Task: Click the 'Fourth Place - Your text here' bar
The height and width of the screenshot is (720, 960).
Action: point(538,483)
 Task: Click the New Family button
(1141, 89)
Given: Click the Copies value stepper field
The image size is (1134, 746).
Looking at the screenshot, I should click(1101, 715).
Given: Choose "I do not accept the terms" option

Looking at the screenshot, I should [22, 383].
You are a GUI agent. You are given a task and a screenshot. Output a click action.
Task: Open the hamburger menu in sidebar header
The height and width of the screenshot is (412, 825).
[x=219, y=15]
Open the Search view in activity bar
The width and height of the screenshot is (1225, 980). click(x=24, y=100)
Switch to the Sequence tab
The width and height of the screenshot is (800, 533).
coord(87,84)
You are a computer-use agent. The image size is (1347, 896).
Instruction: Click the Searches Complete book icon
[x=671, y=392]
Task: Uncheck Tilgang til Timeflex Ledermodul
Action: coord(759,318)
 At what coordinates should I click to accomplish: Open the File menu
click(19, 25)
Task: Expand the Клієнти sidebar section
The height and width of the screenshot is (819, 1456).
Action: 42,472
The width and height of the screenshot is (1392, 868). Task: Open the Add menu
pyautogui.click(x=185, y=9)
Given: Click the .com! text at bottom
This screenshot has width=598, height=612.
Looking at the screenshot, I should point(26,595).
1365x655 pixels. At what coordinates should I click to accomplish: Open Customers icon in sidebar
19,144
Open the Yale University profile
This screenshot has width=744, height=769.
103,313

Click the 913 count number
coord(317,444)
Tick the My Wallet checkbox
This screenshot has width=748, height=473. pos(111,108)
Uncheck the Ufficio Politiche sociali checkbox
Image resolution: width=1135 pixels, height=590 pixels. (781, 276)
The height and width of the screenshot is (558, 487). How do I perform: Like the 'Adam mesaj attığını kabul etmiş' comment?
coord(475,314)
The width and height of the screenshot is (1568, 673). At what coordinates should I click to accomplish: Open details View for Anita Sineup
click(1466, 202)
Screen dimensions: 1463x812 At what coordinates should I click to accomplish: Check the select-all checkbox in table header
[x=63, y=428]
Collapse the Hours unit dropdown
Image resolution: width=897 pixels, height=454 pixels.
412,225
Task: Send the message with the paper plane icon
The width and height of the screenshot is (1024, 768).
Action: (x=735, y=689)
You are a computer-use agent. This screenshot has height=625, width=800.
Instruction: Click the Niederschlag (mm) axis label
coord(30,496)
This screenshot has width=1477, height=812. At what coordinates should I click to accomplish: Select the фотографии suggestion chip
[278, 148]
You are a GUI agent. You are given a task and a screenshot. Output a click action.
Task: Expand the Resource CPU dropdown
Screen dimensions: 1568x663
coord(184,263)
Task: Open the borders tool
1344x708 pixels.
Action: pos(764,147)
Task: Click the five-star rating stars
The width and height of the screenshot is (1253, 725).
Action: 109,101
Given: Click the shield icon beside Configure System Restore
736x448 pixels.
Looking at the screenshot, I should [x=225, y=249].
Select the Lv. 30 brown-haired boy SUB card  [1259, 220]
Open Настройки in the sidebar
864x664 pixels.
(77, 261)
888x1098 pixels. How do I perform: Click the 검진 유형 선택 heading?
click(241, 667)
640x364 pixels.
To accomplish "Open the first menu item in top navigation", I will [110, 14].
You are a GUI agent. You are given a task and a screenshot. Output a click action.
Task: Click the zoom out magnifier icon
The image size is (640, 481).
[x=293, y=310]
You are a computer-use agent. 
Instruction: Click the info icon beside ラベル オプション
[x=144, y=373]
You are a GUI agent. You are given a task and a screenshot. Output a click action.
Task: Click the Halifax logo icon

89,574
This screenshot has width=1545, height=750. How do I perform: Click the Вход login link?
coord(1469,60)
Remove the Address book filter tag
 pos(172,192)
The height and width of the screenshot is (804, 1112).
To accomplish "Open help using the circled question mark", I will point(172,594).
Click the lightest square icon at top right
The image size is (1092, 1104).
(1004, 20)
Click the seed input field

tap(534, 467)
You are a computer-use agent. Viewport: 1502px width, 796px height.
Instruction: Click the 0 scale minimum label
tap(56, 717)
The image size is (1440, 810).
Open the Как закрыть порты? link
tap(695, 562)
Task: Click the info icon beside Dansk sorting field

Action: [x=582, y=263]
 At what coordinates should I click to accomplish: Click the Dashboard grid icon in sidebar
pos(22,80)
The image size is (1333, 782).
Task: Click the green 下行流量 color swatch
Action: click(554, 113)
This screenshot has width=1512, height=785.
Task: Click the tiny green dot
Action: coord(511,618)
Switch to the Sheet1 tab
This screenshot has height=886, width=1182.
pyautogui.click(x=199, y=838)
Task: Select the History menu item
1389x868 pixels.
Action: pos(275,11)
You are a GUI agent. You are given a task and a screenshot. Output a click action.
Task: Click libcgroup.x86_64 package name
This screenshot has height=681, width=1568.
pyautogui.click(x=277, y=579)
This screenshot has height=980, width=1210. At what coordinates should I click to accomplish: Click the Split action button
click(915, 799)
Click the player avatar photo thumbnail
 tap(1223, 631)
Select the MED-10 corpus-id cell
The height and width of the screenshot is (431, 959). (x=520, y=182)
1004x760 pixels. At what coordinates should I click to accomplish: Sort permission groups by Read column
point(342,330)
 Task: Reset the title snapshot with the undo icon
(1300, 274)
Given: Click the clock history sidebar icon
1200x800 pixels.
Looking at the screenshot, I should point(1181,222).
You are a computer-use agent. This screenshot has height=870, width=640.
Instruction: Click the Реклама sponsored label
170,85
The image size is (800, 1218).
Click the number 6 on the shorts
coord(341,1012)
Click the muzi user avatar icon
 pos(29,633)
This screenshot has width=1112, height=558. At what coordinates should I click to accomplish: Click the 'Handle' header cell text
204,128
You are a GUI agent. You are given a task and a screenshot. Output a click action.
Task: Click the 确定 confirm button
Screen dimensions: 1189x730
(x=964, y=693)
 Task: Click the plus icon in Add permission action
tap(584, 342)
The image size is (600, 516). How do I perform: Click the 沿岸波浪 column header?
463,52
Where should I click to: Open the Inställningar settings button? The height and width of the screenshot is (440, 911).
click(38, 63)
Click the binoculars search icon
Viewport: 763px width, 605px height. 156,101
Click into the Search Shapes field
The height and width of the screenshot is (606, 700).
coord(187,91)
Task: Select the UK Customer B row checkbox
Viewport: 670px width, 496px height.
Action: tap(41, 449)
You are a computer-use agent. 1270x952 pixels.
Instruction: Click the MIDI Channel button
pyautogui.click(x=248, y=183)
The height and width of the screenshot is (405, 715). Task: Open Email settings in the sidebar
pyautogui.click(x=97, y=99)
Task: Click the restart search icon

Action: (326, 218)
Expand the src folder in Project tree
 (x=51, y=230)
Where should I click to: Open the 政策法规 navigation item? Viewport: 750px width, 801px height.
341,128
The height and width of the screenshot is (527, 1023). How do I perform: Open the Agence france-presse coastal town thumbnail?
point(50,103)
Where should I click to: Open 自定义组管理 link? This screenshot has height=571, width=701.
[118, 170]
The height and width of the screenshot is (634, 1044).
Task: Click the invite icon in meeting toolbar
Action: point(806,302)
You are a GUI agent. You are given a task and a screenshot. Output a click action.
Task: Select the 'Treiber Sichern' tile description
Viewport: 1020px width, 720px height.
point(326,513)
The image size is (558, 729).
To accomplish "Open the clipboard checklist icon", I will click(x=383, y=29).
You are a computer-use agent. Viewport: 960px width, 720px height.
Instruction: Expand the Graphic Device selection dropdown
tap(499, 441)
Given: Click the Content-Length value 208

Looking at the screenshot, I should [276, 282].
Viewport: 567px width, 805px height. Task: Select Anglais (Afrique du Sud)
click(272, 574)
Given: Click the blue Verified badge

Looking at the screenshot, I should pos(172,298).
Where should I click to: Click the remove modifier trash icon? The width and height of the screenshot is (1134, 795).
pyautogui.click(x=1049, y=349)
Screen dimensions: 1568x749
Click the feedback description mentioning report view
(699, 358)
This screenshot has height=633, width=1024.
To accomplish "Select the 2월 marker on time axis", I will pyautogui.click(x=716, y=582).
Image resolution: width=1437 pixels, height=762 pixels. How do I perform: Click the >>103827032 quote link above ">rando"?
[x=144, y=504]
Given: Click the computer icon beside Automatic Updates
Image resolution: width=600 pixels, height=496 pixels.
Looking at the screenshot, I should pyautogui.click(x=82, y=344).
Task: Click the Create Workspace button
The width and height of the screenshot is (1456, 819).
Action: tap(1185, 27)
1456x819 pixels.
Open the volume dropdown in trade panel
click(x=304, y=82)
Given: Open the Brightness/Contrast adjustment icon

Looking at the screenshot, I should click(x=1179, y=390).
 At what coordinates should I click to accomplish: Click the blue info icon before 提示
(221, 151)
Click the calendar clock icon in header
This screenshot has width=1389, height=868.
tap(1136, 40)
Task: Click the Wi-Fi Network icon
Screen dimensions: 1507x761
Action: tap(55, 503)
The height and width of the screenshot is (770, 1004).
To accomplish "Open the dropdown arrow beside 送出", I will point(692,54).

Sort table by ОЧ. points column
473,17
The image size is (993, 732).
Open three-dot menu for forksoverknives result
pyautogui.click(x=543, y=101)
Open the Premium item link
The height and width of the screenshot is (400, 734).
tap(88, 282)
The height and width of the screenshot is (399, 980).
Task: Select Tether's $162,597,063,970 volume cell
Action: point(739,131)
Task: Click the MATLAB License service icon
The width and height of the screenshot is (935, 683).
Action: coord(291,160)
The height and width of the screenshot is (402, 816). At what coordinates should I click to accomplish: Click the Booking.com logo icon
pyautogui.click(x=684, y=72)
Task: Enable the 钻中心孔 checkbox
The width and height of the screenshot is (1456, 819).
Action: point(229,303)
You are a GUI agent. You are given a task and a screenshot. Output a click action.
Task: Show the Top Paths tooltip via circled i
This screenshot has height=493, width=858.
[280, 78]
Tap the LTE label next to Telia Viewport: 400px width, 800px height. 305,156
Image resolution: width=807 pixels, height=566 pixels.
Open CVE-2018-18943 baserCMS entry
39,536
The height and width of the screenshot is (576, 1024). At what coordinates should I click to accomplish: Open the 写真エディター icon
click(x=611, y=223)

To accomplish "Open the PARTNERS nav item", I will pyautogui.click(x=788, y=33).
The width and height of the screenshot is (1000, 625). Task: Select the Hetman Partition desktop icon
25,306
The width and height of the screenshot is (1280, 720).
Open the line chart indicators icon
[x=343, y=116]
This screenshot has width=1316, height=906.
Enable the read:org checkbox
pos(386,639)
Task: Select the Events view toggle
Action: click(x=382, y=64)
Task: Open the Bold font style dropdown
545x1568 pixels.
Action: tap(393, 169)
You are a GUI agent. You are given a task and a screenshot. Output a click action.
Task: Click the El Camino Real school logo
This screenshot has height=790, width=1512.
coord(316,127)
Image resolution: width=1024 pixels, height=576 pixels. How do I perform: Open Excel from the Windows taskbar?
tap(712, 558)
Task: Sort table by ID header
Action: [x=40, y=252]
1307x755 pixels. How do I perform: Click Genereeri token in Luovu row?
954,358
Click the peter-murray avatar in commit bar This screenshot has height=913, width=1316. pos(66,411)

========================

- WHAT THE EXERCISE ASKS -
Copy out the records starting at the line that contains "Where should I click to: Open the Inställningar" and ending at the line that contains "pyautogui.click(x=1049, y=349)", reproducing each line unchanged.

- RESPONSE TO THIS TASK -
Where should I click to: Open the Inställningar settings button? The height and width of the screenshot is (440, 911).
click(38, 63)
Click the binoculars search icon
Viewport: 763px width, 605px height. 156,101
Click into the Search Shapes field
The height and width of the screenshot is (606, 700).
coord(187,91)
Task: Select the UK Customer B row checkbox
Viewport: 670px width, 496px height.
Action: tap(41, 449)
You are a computer-use agent. 1270x952 pixels.
Instruction: Click the MIDI Channel button
pyautogui.click(x=248, y=183)
The height and width of the screenshot is (405, 715). Task: Open Email settings in the sidebar
pyautogui.click(x=97, y=99)
Task: Click the restart search icon

Action: (326, 218)
Expand the src folder in Project tree
 (x=51, y=230)
Where should I click to: Open the 政策法规 navigation item? Viewport: 750px width, 801px height.
341,128
The height and width of the screenshot is (527, 1023). How do I perform: Open the Agence france-presse coastal town thumbnail?
point(50,103)
Where should I click to: Open 自定义组管理 link? This screenshot has height=571, width=701.
[118, 170]
The height and width of the screenshot is (634, 1044).
Task: Click the invite icon in meeting toolbar
Action: point(806,302)
You are a GUI agent. You are given a task and a screenshot. Output a click action.
Task: Select the 'Treiber Sichern' tile description
Viewport: 1020px width, 720px height.
point(326,513)
The image size is (558, 729).
To accomplish "Open the clipboard checklist icon", I will click(x=383, y=29).
You are a computer-use agent. Viewport: 960px width, 720px height.
Instruction: Expand the Graphic Device selection dropdown
tap(499, 441)
Given: Click the Content-Length value 208

Looking at the screenshot, I should [276, 282].
Viewport: 567px width, 805px height. Task: Select Anglais (Afrique du Sud)
click(272, 574)
Given: Click the blue Verified badge

Looking at the screenshot, I should pos(172,298).
Where should I click to: Click the remove modifier trash icon? The width and height of the screenshot is (1134, 795).
pyautogui.click(x=1049, y=349)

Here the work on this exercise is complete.